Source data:
┄┄┄┄┄┄┄┄┄┄
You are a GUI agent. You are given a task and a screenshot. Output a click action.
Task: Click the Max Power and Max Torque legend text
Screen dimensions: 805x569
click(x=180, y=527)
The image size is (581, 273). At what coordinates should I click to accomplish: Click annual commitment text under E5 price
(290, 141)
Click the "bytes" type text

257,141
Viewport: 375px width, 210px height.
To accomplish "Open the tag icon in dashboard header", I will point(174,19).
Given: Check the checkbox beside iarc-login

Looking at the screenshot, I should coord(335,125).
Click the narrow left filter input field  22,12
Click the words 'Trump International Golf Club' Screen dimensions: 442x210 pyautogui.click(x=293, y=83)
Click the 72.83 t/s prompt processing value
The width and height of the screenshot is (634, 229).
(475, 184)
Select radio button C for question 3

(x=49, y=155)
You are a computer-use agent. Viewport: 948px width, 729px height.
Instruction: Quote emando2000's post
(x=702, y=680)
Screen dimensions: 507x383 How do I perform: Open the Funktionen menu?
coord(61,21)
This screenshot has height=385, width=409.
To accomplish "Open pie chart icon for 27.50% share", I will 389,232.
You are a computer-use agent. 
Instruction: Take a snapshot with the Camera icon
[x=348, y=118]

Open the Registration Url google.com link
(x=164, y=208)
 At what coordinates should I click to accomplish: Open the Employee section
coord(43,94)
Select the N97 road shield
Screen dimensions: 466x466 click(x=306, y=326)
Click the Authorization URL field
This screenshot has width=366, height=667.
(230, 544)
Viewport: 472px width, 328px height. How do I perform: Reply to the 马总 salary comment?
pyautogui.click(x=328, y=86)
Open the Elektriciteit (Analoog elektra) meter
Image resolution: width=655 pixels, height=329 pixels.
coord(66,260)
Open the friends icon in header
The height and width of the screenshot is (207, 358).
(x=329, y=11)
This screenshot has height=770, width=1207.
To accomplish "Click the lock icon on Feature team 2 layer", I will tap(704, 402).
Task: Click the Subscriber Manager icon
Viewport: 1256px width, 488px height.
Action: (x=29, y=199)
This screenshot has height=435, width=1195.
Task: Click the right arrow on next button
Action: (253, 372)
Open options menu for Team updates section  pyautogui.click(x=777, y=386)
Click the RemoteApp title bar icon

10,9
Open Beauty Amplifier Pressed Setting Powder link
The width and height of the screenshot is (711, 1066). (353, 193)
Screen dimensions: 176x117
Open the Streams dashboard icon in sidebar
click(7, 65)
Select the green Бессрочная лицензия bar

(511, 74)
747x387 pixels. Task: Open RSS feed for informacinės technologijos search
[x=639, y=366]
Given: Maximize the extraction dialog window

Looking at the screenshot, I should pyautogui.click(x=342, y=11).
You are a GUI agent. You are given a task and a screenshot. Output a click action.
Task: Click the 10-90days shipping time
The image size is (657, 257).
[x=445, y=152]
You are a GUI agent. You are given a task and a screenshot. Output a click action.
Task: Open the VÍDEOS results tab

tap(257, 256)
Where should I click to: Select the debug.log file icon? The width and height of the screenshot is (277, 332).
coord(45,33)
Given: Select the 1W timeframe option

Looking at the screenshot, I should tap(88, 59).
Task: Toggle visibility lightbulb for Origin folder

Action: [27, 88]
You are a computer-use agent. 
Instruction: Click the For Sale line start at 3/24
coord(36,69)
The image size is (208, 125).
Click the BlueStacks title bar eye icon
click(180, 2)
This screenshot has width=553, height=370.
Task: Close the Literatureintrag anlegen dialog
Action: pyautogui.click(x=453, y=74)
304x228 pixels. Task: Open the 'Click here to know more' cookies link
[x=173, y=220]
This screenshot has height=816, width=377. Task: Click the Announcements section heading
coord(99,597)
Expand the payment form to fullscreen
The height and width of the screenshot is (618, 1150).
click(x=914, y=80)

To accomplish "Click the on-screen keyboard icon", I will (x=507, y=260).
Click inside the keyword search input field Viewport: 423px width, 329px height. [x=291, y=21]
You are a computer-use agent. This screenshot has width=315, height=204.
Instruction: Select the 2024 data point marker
┄┄┄┄┄┄┄┄┄┄
Try it: Print each entry exactly as it appears above.

Solution:
You are a GUI agent. You are given a task and a screenshot. Output a click action.
Task: Click the Max Power and Max Torque legend text
Screen dimensions: 805x569
click(x=180, y=527)
The image size is (581, 273). At what coordinates should I click to accomplish: Click annual commitment text under E5 price
(290, 141)
Click the "bytes" type text

257,141
Viewport: 375px width, 210px height.
To accomplish "Open the tag icon in dashboard header", I will point(174,19).
Given: Check the checkbox beside iarc-login

Looking at the screenshot, I should coord(335,125).
Click the narrow left filter input field  22,12
Click the words 'Trump International Golf Club' Screen dimensions: 442x210 pyautogui.click(x=293, y=83)
Click the 72.83 t/s prompt processing value
The width and height of the screenshot is (634, 229).
(475, 184)
Select radio button C for question 3

(x=49, y=155)
You are a computer-use agent. Viewport: 948px width, 729px height.
Instruction: Quote emando2000's post
(x=702, y=680)
Screen dimensions: 507x383 How do I perform: Open the Funktionen menu?
coord(61,21)
This screenshot has height=385, width=409.
To accomplish "Open pie chart icon for 27.50% share", I will 389,232.
You are a computer-use agent. 
Instruction: Take a snapshot with the Camera icon
[x=348, y=118]

Open the Registration Url google.com link
(x=164, y=208)
 At what coordinates should I click to accomplish: Open the Employee section
coord(43,94)
Select the N97 road shield
Screen dimensions: 466x466 click(x=306, y=326)
Click the Authorization URL field
This screenshot has width=366, height=667.
(230, 544)
Viewport: 472px width, 328px height. How do I perform: Reply to the 马总 salary comment?
pyautogui.click(x=328, y=86)
Open the Elektriciteit (Analoog elektra) meter
Image resolution: width=655 pixels, height=329 pixels.
coord(66,260)
Open the friends icon in header
The height and width of the screenshot is (207, 358).
(x=329, y=11)
This screenshot has height=770, width=1207.
To accomplish "Click the lock icon on Feature team 2 layer", I will tap(704, 402).
Task: Click the Subscriber Manager icon
Viewport: 1256px width, 488px height.
Action: (x=29, y=199)
This screenshot has height=435, width=1195.
Task: Click the right arrow on next button
Action: (253, 372)
Open options menu for Team updates section  pyautogui.click(x=777, y=386)
Click the RemoteApp title bar icon

10,9
Open Beauty Amplifier Pressed Setting Powder link
The width and height of the screenshot is (711, 1066). (353, 193)
Screen dimensions: 176x117
Open the Streams dashboard icon in sidebar
click(7, 65)
Select the green Бессрочная лицензия bar

(511, 74)
747x387 pixels. Task: Open RSS feed for informacinės technologijos search
[x=639, y=366]
Given: Maximize the extraction dialog window

Looking at the screenshot, I should pyautogui.click(x=342, y=11).
You are a GUI agent. You are given a task and a screenshot. Output a click action.
Task: Click the 10-90days shipping time
The image size is (657, 257).
[x=445, y=152]
You are a GUI agent. You are given a task and a screenshot. Output a click action.
Task: Open the VÍDEOS results tab

tap(257, 256)
Where should I click to: Select the debug.log file icon? The width and height of the screenshot is (277, 332).
coord(45,33)
Given: Select the 1W timeframe option

Looking at the screenshot, I should tap(88, 59).
Task: Toggle visibility lightbulb for Origin folder

Action: [27, 88]
You are a computer-use agent. 
Instruction: Click the For Sale line start at 3/24
coord(36,69)
The image size is (208, 125).
Click the BlueStacks title bar eye icon
click(180, 2)
This screenshot has width=553, height=370.
Task: Close the Literatureintrag anlegen dialog
Action: pyautogui.click(x=453, y=74)
304x228 pixels. Task: Open the 'Click here to know more' cookies link
[x=173, y=220]
This screenshot has height=816, width=377. Task: Click the Announcements section heading
coord(99,597)
Expand the payment form to fullscreen
The height and width of the screenshot is (618, 1150).
click(x=914, y=80)

To accomplish "Click the on-screen keyboard icon", I will (x=507, y=260).
Click inside the keyword search input field Viewport: 423px width, 329px height. [x=291, y=21]
You are a computer-use agent. This screenshot has width=315, height=204.
Instruction: Select the 2024 data point marker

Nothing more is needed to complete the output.